If you had the misfortune to miss Theresa May’s statement on the deportation of Abu Qatada this afternoon, it would hardly stretch your imagination to work out how the occasion went. It involved MPs cheering May, May making it clear that the government has done very well and then pointing out (again) that she does want reform (which the Lib Dems disagree with). MPs took care to praise the Home Secretary, mindful of all the chatter about Qatada’s departure being good for her own leadership ambitions. Even if you’re not on the TM4PM bandwagon, you might as well ingratiate yourself with her in case something unexpected happens.
All pretty formulaic stuff. David Cameron popped in for a few minutes at the start, and gave James Brokenshire a congratulatory slap on the thigh when he was praised for his efforts too. Then he trotted off for tea with Andy Murray.
The only thing worth noting is that as well as providing another happy moment for the Conservative party, Qatada’s deportation has offered the Tories and the Lib Dems another opportunity to differentiate from one another. We’ll be seeing much more of this in the coming months as party conferences approach. The Lib Dems for their part were keen to differentiate in two ways today: firstly by not sending any ministers along at all to sit on the front bench and congratulate the Home Office on its work, and secondly through an intervention from Simon Hughes, who pointed out that on human rights, the Lib Dems and the Tories ‘fundamentally’ disagree.

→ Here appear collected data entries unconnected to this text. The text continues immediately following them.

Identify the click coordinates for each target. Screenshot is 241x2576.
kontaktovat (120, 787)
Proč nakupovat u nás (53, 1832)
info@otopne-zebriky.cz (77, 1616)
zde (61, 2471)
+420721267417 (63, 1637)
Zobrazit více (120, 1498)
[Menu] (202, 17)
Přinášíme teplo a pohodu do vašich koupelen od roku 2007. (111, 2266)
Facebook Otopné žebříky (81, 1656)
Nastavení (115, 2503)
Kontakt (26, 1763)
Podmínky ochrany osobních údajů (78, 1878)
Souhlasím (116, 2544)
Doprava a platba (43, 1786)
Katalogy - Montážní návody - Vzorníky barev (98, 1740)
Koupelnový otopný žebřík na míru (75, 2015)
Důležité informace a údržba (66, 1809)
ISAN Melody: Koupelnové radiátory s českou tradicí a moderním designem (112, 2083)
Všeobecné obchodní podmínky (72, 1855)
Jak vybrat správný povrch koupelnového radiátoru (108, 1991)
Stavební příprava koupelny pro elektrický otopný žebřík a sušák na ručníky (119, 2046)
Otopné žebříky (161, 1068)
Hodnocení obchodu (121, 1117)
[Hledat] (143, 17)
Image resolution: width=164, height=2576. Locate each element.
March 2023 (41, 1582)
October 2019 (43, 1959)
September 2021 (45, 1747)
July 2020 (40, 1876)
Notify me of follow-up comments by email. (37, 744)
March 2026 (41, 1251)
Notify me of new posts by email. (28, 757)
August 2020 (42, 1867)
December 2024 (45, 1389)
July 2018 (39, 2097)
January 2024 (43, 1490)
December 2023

Human rights is one of the areas where both parties feel they benefit from talking loudly about their differences, and as I reported in May, Chris Grayling is already looking at plans for the Tories to differentiate themselves clearly and with concrete ideas on human rights. He made a few more noises to this effect yesterday on the Sunday Politics, saying ‘we will go into the next election in our manifesto with a clear plan for change that will set out exactly what we will do, when we will do it, how we will do it, what the legal basis of doing that will be’. Expect plenty of references to shopping trolleys over the next few months.